According to the report, Moody's portfolio of Asia Pacific (ex-Japan) corporate ratings saw 16 negative and 8 positive actions in 1Q 2014. Of these, 12 negative and 6 positive actions were related to issuers in Asia. By contrast, 7 negative and 6 positive actions were taken on Asian issuers in 4Q 2013. The increased negative rating actions quarter-on-quarter resulted in Moody's rating trend tracker falling to 0.5 in 1Q 2014 from 0.9 in 4Q 2013.
"Nonetheless, overall, the share of Asia Pacific (ex-Japan) corporate ratings with stable outlooks increased marginally to 73% at 31 March 2014 from 71% at 31 December 2013," says Lau. "However, while the share of ratings with negative implications declined slightly to 20% from 21% in the same periods, they were almost three times the 7% of ratings with positive implications," adds Lau.

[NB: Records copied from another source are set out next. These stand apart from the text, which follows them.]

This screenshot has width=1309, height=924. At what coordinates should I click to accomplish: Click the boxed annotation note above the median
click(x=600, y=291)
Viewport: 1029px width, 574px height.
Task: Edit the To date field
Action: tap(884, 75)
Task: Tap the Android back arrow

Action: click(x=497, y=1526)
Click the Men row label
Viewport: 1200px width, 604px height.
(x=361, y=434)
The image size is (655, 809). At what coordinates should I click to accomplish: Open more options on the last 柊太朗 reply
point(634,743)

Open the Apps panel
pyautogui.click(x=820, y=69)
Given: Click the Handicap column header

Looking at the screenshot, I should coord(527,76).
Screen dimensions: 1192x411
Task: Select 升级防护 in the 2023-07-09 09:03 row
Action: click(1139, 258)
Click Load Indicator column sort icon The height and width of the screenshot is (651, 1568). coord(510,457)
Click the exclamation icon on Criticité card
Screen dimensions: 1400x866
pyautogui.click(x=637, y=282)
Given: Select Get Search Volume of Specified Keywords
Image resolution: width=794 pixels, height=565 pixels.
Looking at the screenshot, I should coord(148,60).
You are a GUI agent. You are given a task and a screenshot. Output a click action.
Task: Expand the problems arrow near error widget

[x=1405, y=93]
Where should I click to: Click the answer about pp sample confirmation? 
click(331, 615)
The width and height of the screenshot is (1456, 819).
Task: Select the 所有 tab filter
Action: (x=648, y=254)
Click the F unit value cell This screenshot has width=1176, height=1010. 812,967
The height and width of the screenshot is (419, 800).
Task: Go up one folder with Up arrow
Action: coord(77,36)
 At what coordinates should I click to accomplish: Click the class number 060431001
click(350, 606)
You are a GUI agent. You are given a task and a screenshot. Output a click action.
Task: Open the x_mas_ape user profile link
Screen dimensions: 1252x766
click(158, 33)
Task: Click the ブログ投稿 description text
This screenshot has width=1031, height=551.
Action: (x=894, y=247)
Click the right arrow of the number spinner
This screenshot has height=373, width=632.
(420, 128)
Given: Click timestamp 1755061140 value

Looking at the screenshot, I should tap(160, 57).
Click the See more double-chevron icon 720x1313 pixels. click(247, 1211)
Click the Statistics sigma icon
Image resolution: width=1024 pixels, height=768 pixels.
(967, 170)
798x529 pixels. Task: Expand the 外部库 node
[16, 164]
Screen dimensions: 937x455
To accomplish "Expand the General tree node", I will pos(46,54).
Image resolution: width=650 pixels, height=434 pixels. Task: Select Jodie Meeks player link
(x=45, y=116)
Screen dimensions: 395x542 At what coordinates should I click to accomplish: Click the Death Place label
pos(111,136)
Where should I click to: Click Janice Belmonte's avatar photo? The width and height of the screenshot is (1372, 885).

As for Japanese non-financial firms, Moody's report says their rating outlooks should be stable, owing to continued domestic growth, demand from reconstruction investments, and an improving US economy. The weak yen will also support Japanese manufacturing export competitiveness. The share of Japanese corporate ratings with stable outlooks increased notably to 74% at end-1Q 2014 from 69% at end-4Q 2013. In addition, the share of ratings with negative implications fell to 26% from 31% over the same periods.